INFORMATION Start Marker

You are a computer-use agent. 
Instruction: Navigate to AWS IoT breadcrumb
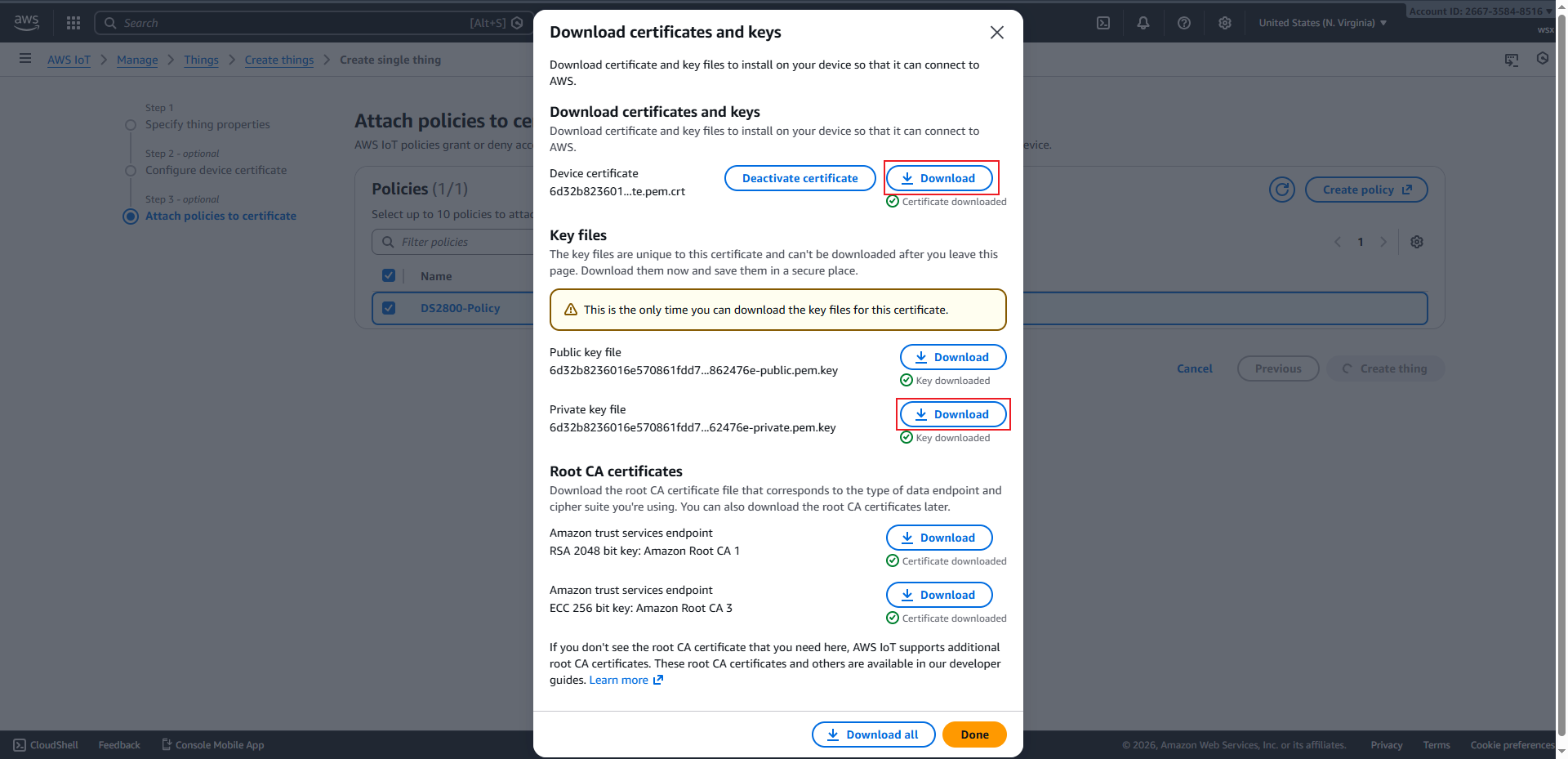click(x=69, y=60)
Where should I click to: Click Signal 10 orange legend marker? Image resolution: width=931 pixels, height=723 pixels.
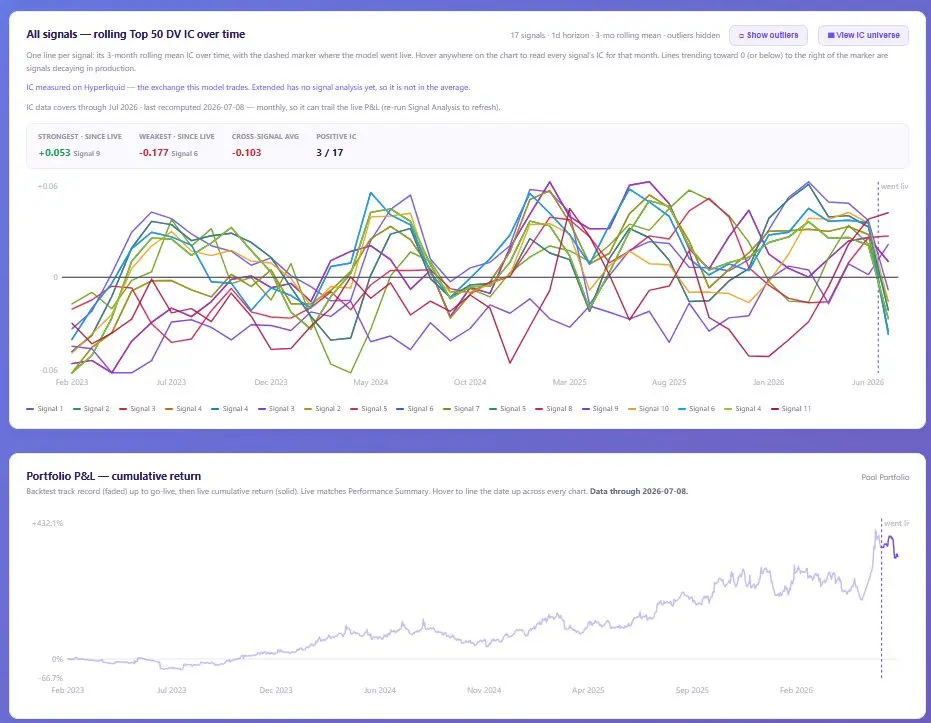(x=632, y=408)
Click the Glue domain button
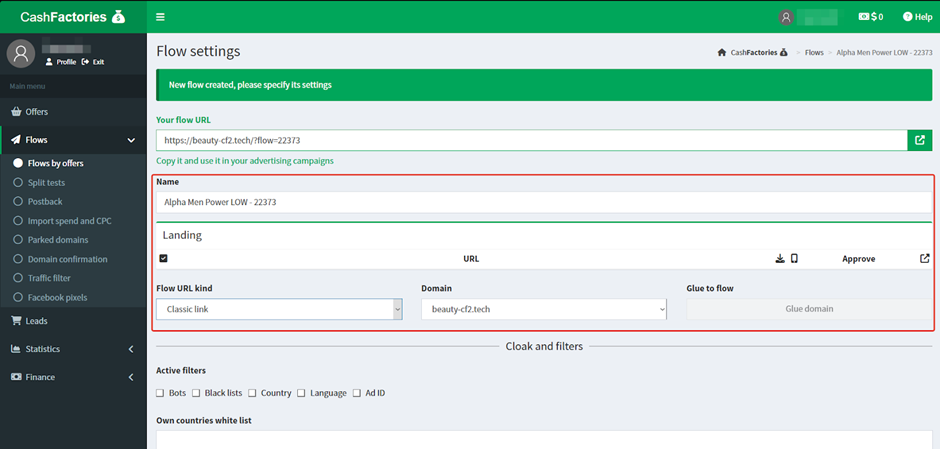 [809, 309]
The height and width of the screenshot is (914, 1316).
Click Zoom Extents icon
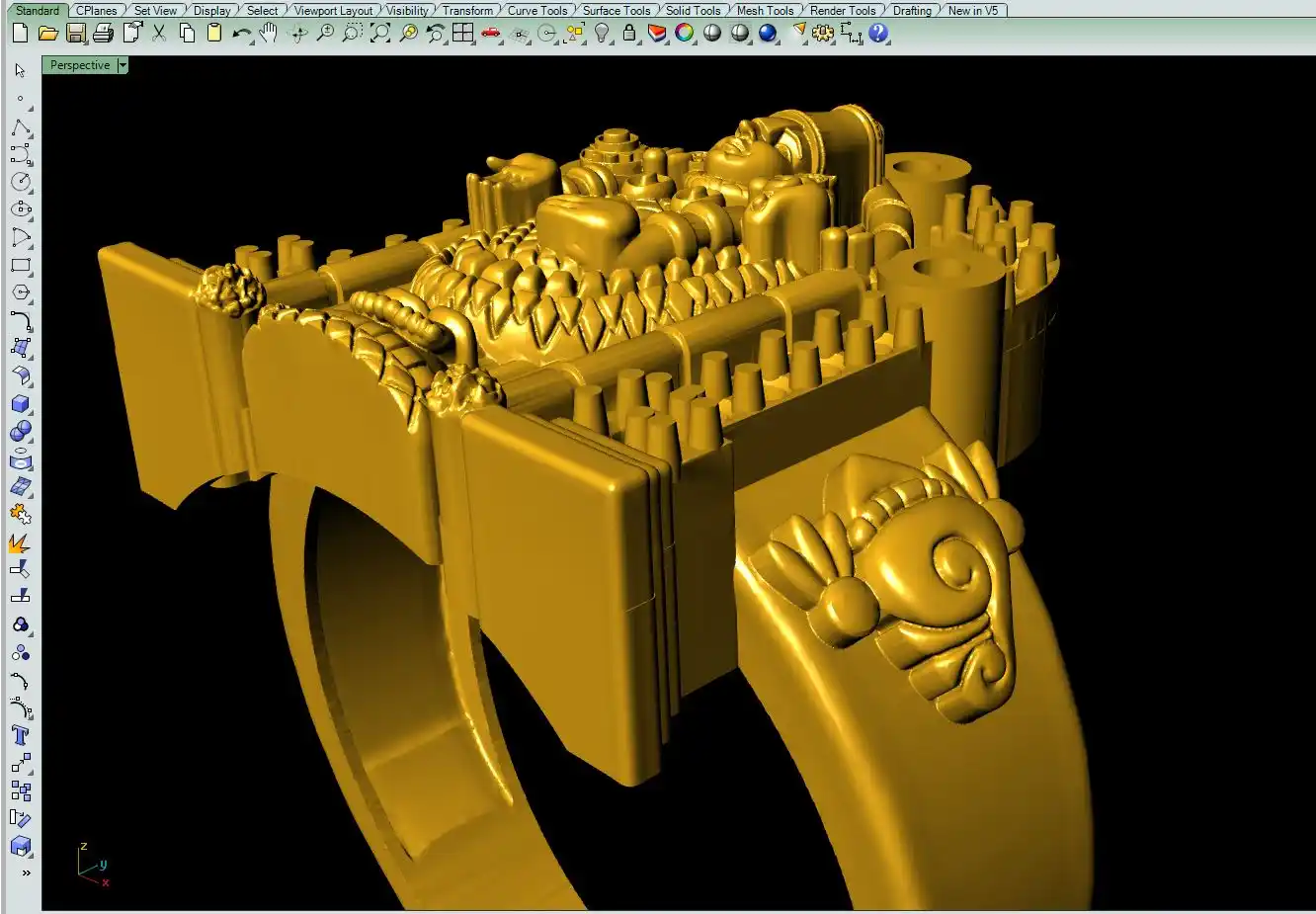[x=380, y=34]

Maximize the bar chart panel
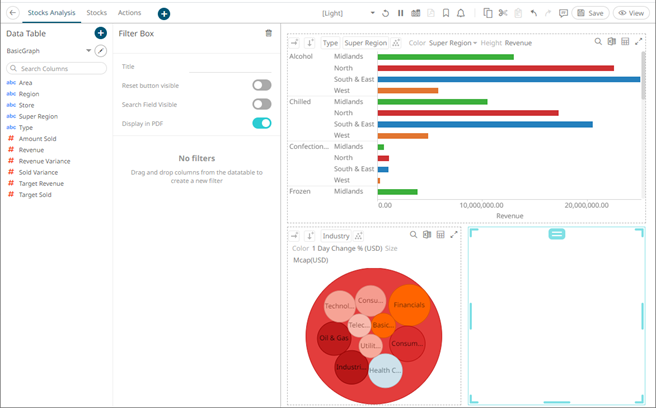[x=639, y=42]
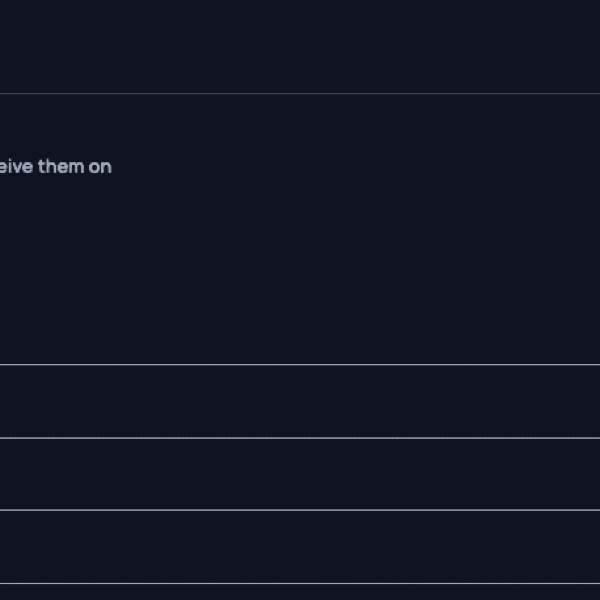Select the second empty row between dividers

[x=300, y=474]
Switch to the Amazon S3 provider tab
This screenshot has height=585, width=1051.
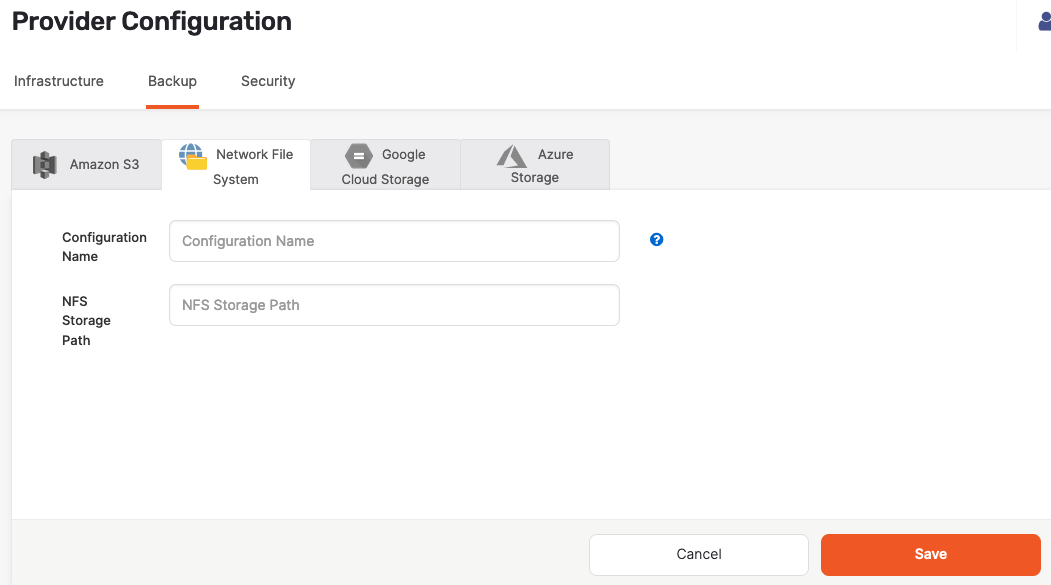coord(86,164)
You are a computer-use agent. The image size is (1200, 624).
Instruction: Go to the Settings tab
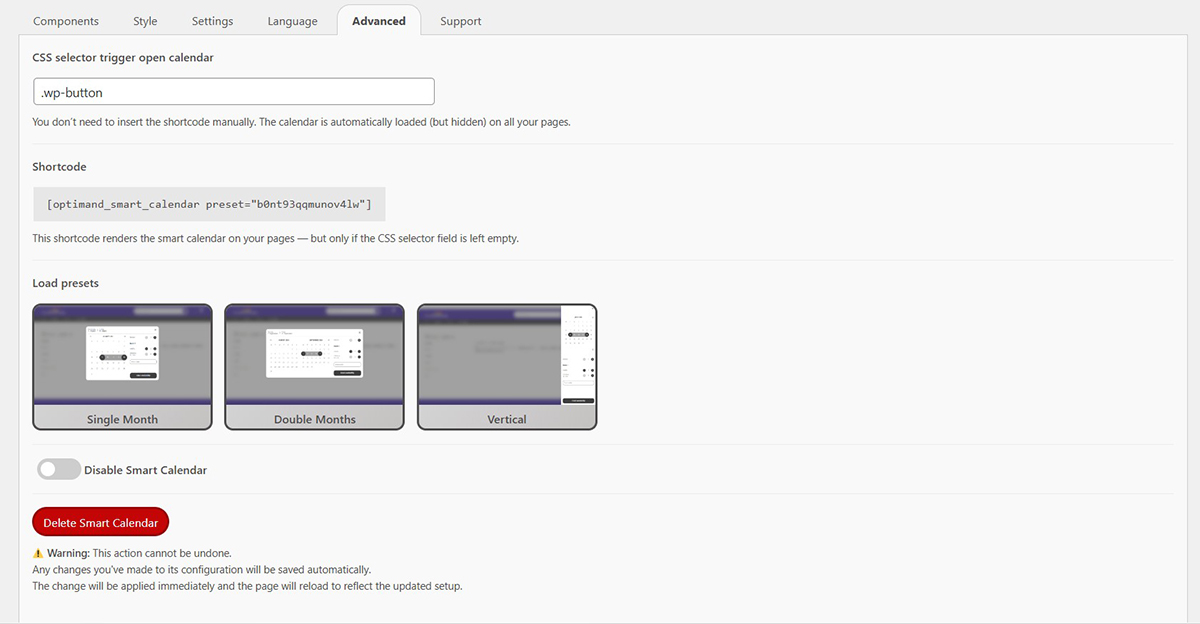click(x=212, y=20)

INFORMATION End Marker

● ACTIVITY: Copy, from the material, each line that holds the string "agent".

● ANSWER TO THE PROBLEM:
You are a computer-use agent. 
You are a computer-use agent. The image size is (1200, 624).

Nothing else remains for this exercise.